Wednesday, 28 March 2012 at 2:17 pm

View the demo here
Download source code here

There are many ways of displaying gene ontology (GO) information. The most common way is to use software like Cytoscape to generate a graph diagram of GO with terms of interest highlighted. However, it is much more interesting to graph your data in an interactive way.

Here is a demo graphing only a small subset of GO. The demo starts with the root GO term, biological process and allows you to click on children terms (in orange) to navigate down the GO graph. It is a force-directed graph so you can also drag the nodes around. 

The two links on the top (fix and unfix) will turn off/on the force physics. There are also two sample GO term links that'll allow you to jump to the specified GO term.

Since the entire JSON formatted data of GO (biological process only) is around 4MB, this demo does not contain all possible GO terms. You can download a version with all GO terms here

The graph was rendered using D3.js. The data was parsed and formatted with python. I am not going to into great detail about the source code as there are too many things to cover. I'll just generally talk about the steps in creating this visualization.

Parsing the .obo file

The first step is to parse the .obo file for all the terms and possible relationships. Refer to my blog entry about parsing the .obo file. The script described in the post will need to be modified to parse other relationship types. 

The output format of the parser will need to be in JSON format. As I mentioned in my blog entry on visualizations with D3, there are restrictions that allows loading to local data. However, loading JSON format data as a pseudo-javascript library will bypass this restriction.

EXTRACTED INFORMATION →
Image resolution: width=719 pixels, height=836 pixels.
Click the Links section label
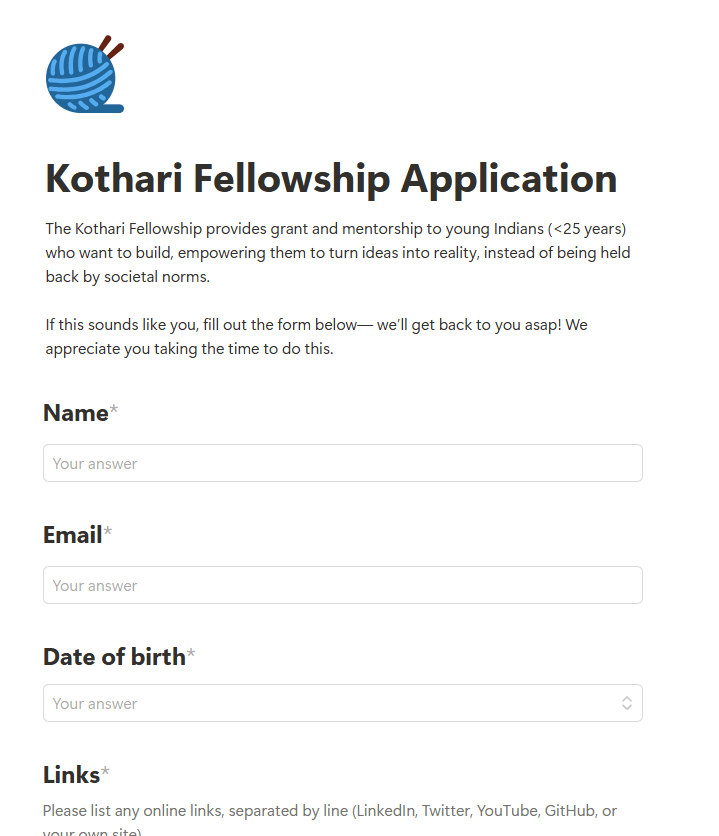click(71, 775)
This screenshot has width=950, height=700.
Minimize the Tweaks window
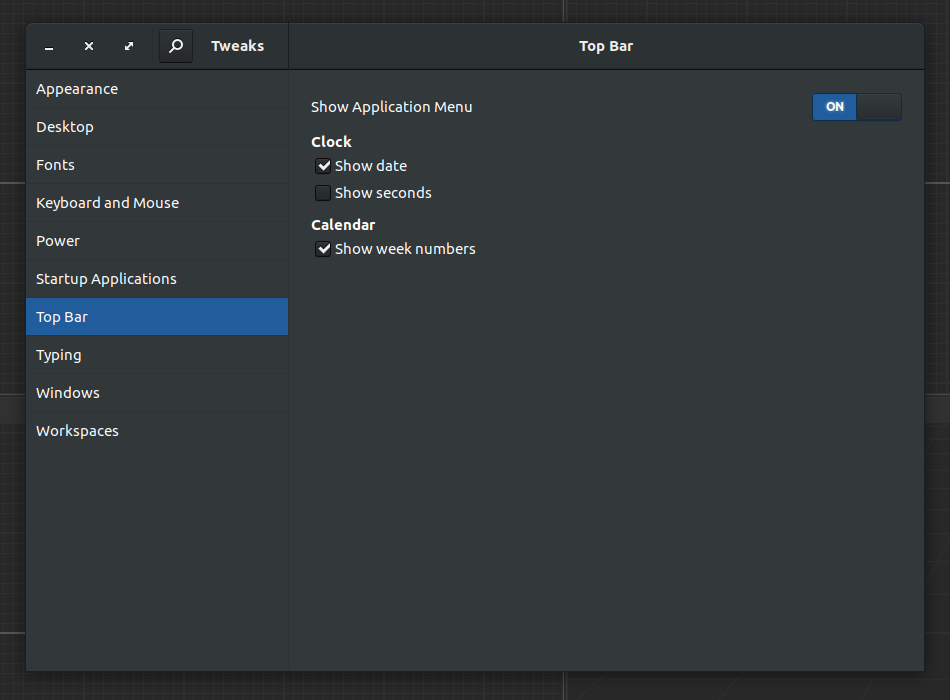(x=49, y=47)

SET OF TASKS →
a: Do the following statements agree with the post on graphing gene ontology? Answer yes or no for each, quoting the words of the post that decide it.
(i) The demo includes every GO term.
(ii) D3.js was used to render the graph.
(iii) Children terms in the demo are shown in orange.
b: Return the part of the post on graphing gene ontology from "The graph was" up to and including "other relationship types.", copied word for word.

EXPECTED OUTPUTS →
a:
(i) No: "this demo does not contain all possible GO terms."
(ii) Yes: "The graph was rendered using D3.js."
(iii) Yes: "allows you to click on children terms (in orange) to navigate down the GO graph."

b:
The graph was rendered using D3.js. The data was parsed and formatted with python. I am not going to into great detail about the source code as there are too many things to cover. I'll just generally talk about the steps in creating this visualization.

Parsing the .obo file

The first step is to parse the .obo file for all the terms and possible relationships. Refer to my blog entry about parsing the .obo file. The script described in the post will need to be modified to parse other relationship types.